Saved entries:
━━━━━━

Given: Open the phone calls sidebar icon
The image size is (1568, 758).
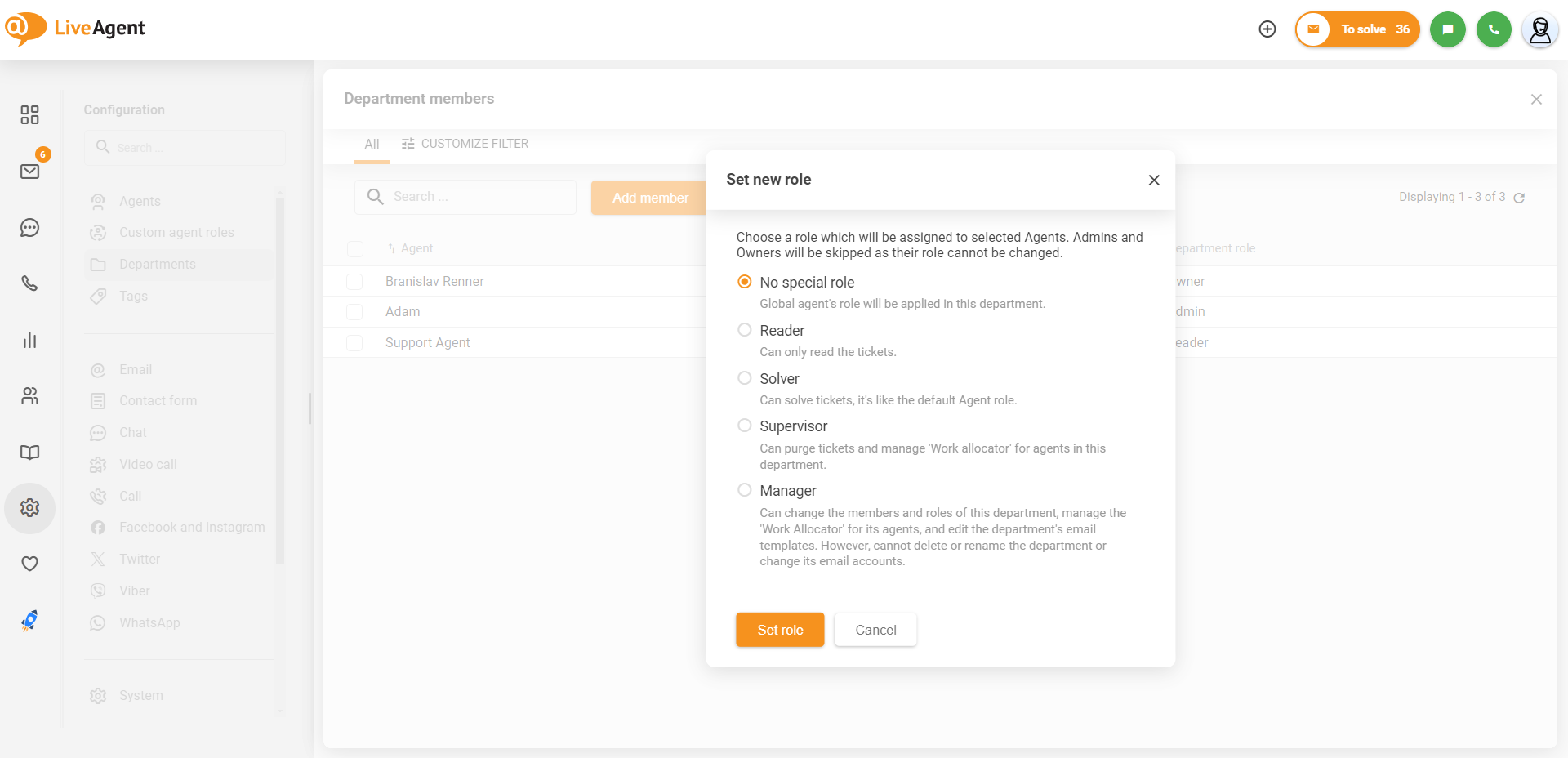Looking at the screenshot, I should tap(30, 283).
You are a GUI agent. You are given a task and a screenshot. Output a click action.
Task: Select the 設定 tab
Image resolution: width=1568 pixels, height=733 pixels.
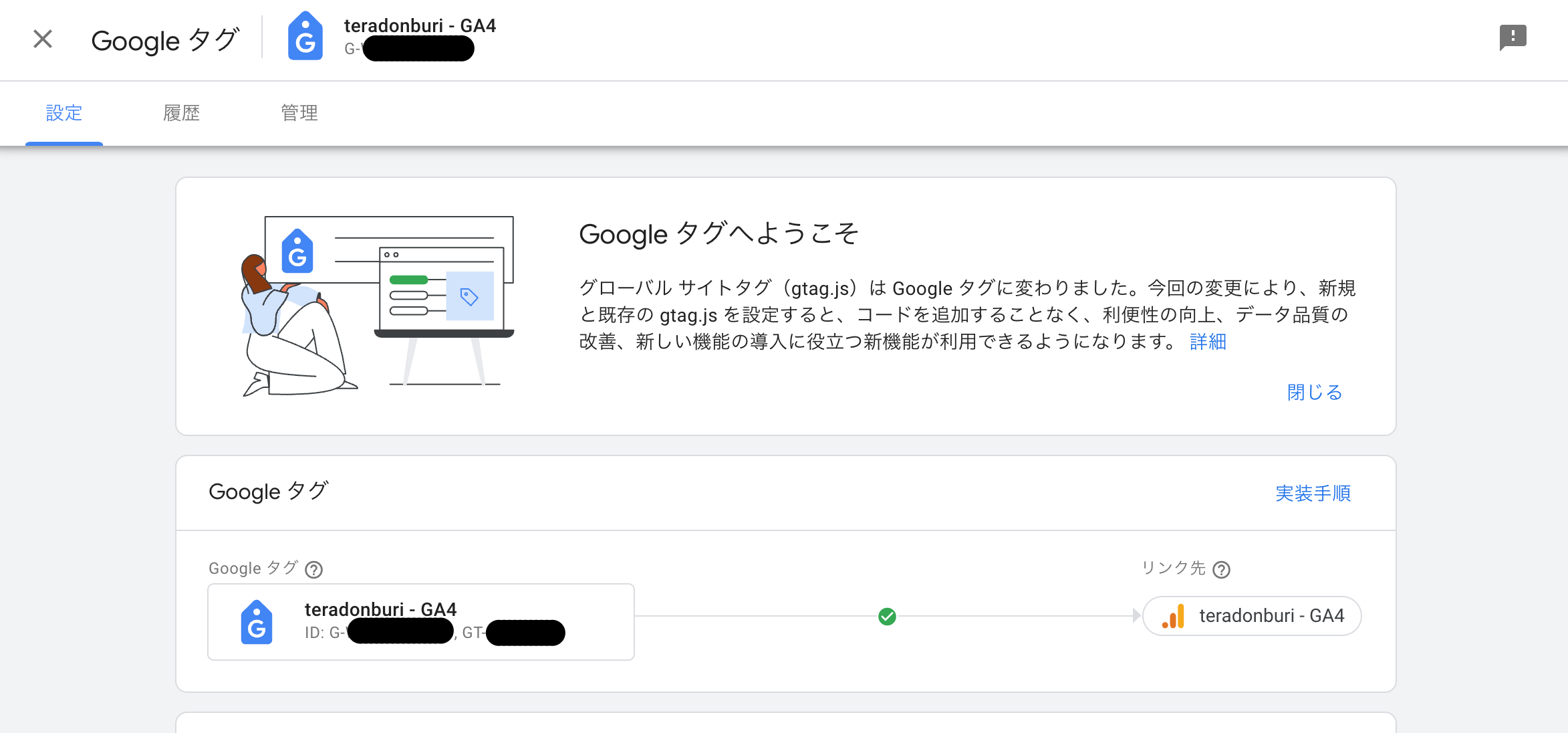pyautogui.click(x=64, y=113)
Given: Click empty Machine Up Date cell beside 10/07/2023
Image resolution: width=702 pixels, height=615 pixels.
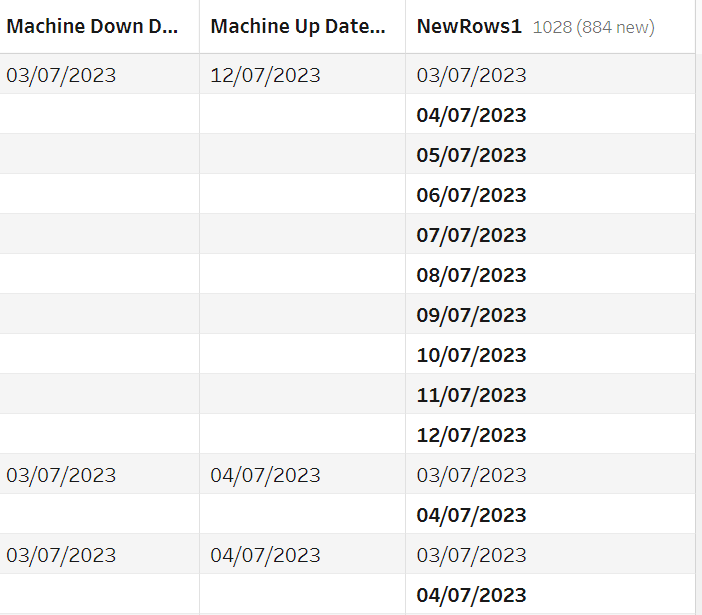Looking at the screenshot, I should [x=302, y=355].
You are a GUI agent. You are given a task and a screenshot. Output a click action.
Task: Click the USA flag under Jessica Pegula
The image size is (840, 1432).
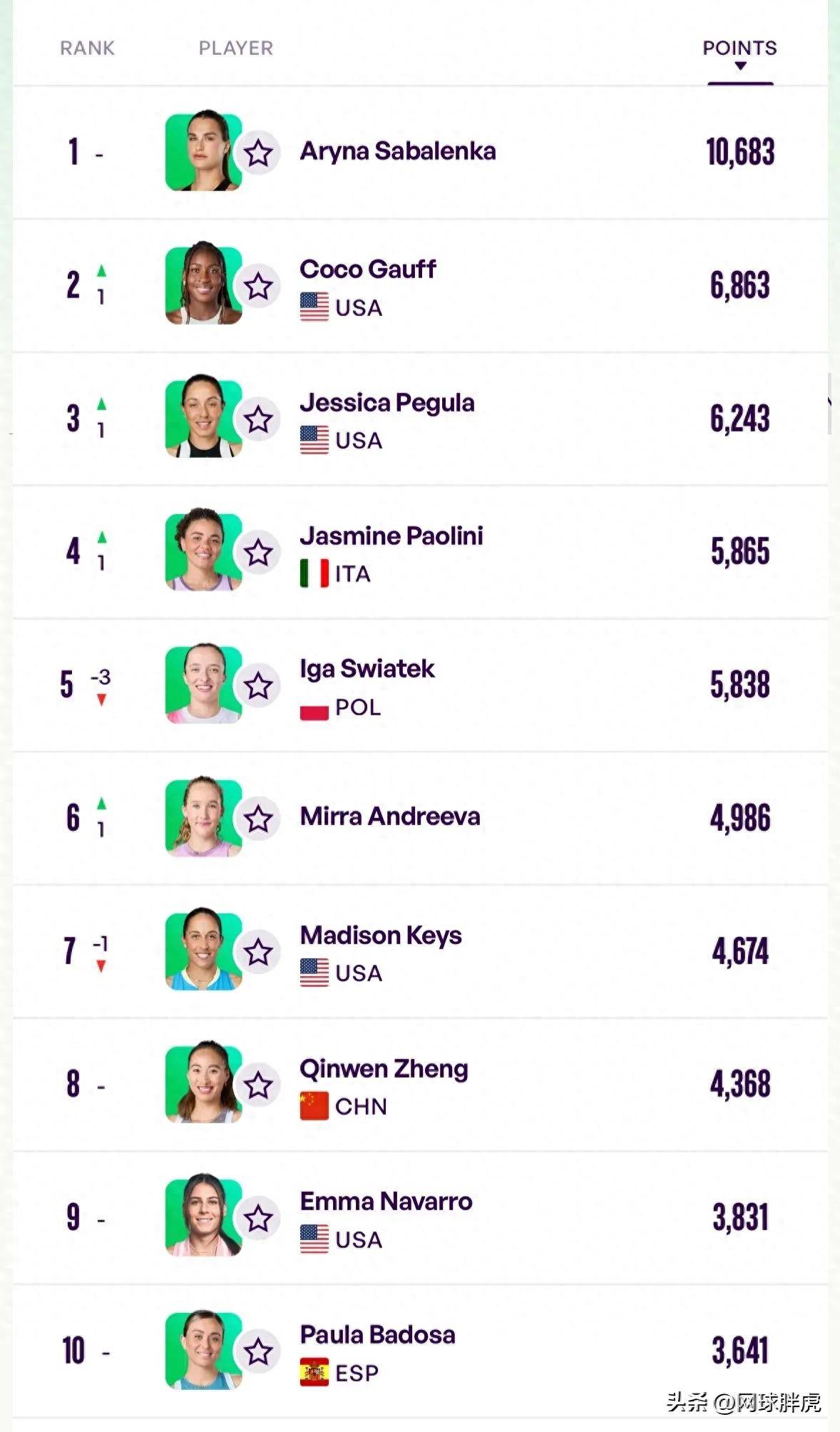tap(314, 440)
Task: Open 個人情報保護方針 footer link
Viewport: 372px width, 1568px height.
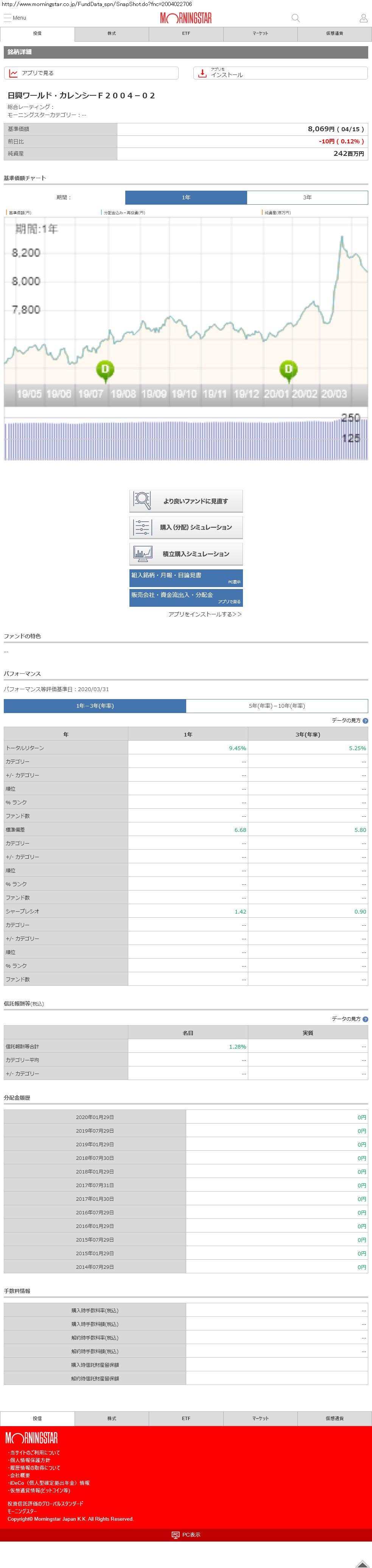Action: click(30, 1460)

━━━━━━

Give again, word for word, each line from the one holding "Task: Click the USA flag under Jessica Pegula" through the end of the entries, and leave out any picture.

Task: Click the USA flag under Jessica Pegula
The image size is (840, 1432).
tap(314, 440)
Task: Open 個人情報保護方針 footer link
Viewport: 372px width, 1568px height.
Action: click(30, 1460)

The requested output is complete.